--- Begin Record list ---
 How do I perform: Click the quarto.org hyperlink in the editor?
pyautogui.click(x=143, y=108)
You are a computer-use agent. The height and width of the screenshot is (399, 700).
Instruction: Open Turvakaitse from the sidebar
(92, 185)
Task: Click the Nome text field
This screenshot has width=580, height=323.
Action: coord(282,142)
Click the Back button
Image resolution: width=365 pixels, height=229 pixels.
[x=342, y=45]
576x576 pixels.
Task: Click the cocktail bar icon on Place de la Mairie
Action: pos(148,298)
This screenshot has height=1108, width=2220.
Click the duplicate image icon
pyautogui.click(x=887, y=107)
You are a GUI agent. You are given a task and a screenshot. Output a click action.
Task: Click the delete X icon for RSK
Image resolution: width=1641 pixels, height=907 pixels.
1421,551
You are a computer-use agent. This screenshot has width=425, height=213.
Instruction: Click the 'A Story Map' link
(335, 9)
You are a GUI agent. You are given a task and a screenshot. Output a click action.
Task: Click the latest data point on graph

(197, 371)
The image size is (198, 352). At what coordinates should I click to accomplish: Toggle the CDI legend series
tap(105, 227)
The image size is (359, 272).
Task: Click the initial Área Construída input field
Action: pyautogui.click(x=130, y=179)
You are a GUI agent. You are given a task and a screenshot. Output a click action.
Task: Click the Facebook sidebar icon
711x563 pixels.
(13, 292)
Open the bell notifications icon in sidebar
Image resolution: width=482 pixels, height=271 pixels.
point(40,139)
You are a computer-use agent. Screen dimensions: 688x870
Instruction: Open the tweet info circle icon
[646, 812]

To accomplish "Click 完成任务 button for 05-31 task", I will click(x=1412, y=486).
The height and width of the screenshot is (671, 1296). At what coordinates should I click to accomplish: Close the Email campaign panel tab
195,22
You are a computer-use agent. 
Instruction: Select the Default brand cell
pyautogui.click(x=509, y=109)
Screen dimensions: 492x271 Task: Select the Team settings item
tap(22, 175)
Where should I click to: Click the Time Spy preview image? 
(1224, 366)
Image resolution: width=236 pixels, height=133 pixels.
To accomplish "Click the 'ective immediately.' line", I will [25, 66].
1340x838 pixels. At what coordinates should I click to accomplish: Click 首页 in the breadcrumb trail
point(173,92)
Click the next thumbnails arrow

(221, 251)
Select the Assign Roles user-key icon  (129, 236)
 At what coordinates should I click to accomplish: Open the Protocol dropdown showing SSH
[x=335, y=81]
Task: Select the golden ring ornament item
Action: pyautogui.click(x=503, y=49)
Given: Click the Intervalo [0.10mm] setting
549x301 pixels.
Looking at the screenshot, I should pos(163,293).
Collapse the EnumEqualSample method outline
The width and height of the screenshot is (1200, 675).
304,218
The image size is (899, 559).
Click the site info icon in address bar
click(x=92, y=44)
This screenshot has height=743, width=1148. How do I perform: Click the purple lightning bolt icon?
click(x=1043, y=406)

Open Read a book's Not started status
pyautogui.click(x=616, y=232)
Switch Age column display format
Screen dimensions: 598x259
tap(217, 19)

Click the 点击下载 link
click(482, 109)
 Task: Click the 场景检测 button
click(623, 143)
--- End Record list ---
• _Required task_
Output as a JSON list of strings, one string per line, the data from the line containing "Screen dimensions: 492x271" through the end of the data, both ends included and blank lines left out.

• _The response_
[
  "Screen dimensions: 492x271 Task: Select the Team settings item",
  "tap(22, 175)",
  "Where should I click to: Click the Time Spy preview image? ",
  "(1224, 366)",
  "Image resolution: width=236 pixels, height=133 pixels.",
  "To accomplish \"Click the 'ective immediately.' line\", I will [25, 66].",
  "1340x838 pixels. At what coordinates should I click to accomplish: Click 首页 in the breadcrumb trail",
  "point(173,92)",
  "Click the next thumbnails arrow",
  "(221, 251)",
  "Select the Assign Roles user-key icon  (129, 236)",
  " At what coordinates should I click to accomplish: Open the Protocol dropdown showing SSH",
  "[x=335, y=81]",
  "Task: Select the golden ring ornament item",
  "Action: pyautogui.click(x=503, y=49)",
  "Given: Click the Intervalo [0.10mm] setting",
  "549x301 pixels.",
  "Looking at the screenshot, I should pos(163,293).",
  "Collapse the EnumEqualSample method outline",
  "The width and height of the screenshot is (1200, 675).",
  "304,218",
  "The image size is (899, 559).",
  "Click the site info icon in address bar",
  "click(x=92, y=44)",
  "This screenshot has height=743, width=1148. How do I perform: Click the purple lightning bolt icon?",
  "click(x=1043, y=406)",
  "Open Read a book's Not started status",
  "pyautogui.click(x=616, y=232)",
  "Switch Age column display format",
  "Screen dimensions: 598x259",
  "tap(217, 19)",
  "Click the 点击下载 link",
  "click(482, 109)",
  " Task: Click the 场景检测 button",
  "click(623, 143)"
]